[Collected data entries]
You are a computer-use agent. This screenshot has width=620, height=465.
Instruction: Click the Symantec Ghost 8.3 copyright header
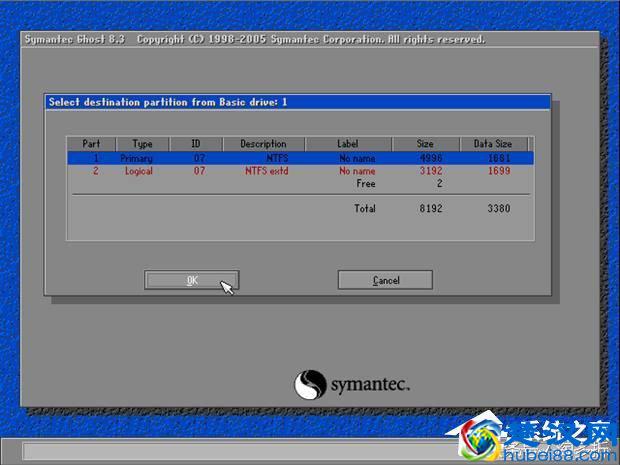[255, 39]
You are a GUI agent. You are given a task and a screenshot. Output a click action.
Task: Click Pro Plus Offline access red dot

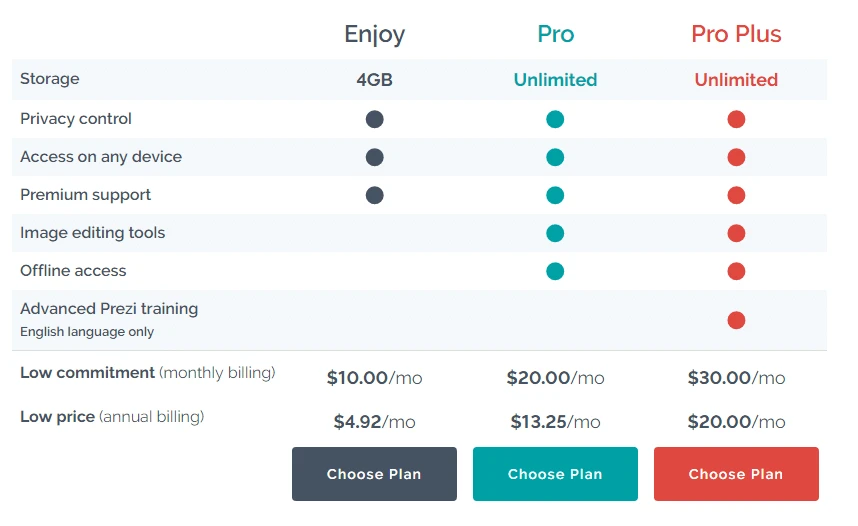pyautogui.click(x=736, y=271)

→ **Exercise aim**
Every line with "agent" in it should be copied from the entries above.

→ **Output of the exercise**
You are a computer-use agent. This screenshot has width=620, height=465.
You are a GUI agent. You are given a task and a screenshot. Output a click action.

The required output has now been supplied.